The second interesting thing about this function is that it is called on delete (we can see it from command parsing). So an interesting thing rises: if a file was added and then deleted, its data is still present in the archive. It is only deleted from the listing and its blocks are considered “free”.

The offset given to it comes from extractFileFromArchiv. This function starts by seeking to offset 0x20, so just after the global magic + the SHA-1 for the password. It checks a magic (“FluXL1sT”), then reads an integer and then checks for 8 structures of 128 bytes. This is the index! The integer read, if not null, is a link to the next list of 8 files (still beginning by the magic).
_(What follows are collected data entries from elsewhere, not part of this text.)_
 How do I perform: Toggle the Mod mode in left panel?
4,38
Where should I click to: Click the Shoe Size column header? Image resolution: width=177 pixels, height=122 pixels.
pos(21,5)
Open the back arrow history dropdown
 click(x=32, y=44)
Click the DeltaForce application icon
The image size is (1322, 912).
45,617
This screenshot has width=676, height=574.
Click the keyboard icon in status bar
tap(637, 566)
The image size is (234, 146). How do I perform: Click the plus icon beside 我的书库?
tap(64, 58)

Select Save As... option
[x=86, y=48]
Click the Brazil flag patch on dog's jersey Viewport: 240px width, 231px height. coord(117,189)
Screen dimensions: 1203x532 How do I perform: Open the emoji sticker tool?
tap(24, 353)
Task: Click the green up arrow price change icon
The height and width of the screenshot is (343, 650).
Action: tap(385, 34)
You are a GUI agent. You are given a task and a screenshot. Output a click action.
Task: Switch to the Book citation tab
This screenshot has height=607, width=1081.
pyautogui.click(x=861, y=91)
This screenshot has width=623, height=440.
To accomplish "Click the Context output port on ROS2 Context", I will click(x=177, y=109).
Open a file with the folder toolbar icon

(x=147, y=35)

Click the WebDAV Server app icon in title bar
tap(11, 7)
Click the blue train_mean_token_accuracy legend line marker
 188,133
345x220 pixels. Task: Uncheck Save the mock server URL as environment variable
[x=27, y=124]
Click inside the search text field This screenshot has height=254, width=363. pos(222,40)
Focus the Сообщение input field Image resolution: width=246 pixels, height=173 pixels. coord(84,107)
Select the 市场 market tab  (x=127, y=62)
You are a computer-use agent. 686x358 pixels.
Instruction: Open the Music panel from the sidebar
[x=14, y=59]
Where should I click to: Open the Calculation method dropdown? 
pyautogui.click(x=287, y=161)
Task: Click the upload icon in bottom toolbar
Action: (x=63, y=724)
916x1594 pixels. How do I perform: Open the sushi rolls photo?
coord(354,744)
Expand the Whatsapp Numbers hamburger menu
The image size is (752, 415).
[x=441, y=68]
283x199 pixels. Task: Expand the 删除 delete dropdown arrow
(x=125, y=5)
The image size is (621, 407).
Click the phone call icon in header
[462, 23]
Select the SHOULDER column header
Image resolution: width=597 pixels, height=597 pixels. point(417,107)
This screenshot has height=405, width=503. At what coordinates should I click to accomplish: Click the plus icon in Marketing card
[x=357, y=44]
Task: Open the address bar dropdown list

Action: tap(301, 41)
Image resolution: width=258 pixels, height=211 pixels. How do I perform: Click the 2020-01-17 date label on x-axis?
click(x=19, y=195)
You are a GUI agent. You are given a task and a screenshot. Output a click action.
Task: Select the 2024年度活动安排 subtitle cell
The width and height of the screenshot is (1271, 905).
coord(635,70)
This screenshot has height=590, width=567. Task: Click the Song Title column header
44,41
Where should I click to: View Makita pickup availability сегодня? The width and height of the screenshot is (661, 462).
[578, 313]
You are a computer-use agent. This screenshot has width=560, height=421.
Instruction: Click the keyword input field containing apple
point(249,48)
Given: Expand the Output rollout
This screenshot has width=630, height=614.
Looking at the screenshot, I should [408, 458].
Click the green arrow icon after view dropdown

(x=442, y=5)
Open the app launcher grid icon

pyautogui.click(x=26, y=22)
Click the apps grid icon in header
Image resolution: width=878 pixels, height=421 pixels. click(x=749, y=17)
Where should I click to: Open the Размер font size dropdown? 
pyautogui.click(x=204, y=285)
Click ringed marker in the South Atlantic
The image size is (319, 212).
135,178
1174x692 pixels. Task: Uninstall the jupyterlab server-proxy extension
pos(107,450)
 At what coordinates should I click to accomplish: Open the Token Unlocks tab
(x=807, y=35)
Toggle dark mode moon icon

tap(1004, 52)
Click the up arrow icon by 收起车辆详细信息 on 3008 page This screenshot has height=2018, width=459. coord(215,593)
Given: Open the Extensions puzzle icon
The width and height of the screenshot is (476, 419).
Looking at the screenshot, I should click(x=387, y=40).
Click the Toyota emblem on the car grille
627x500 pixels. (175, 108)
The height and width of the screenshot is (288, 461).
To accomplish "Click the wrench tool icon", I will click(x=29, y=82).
Now we have enough to use my technique to find the unused blocks, but I actually rewrote the complete file listing and extraction to make sure I did it correctly. I then basically logged every block used: all blocks used are 1040 bytes long (this is why we have 8 entries of 128 bytes). I then compared it to the possible list of blocks and just decrypted these blocks. The key was in block at address 0x28a20 + 0x8:

$ python hacklu2013-fluxarchiv-unused-blocks.py logs
Found unused block: 0x28200
Found unused block: 0x28610
Found unused block: 0x28a20
[...]
$ python hacklu2013-fluxarchiv-decrypt.py 0x28a28 0x410
b"[...] alike.\n\n+++The Mentor+++\n\nFlag: D3letinG-1nd3x_F4iL\n\n[...]"

Example logs here.

Conclusion

I didn’t finish the second part in time to have the points. I actually used techniques that took a lot of time, and I was quite slow anyway. My goal was not productivity. I took the first part as an opportunity to check that I remembered how to use pthread and the second part as a good example to try another technique for reverse engineering I never used before. Although it was a “slow” technique, it really helped me organise my thoughts and test/fetch data (like the offsets of used blocks, even though it was possible without).

It was interesting to see. Next time will be for speed!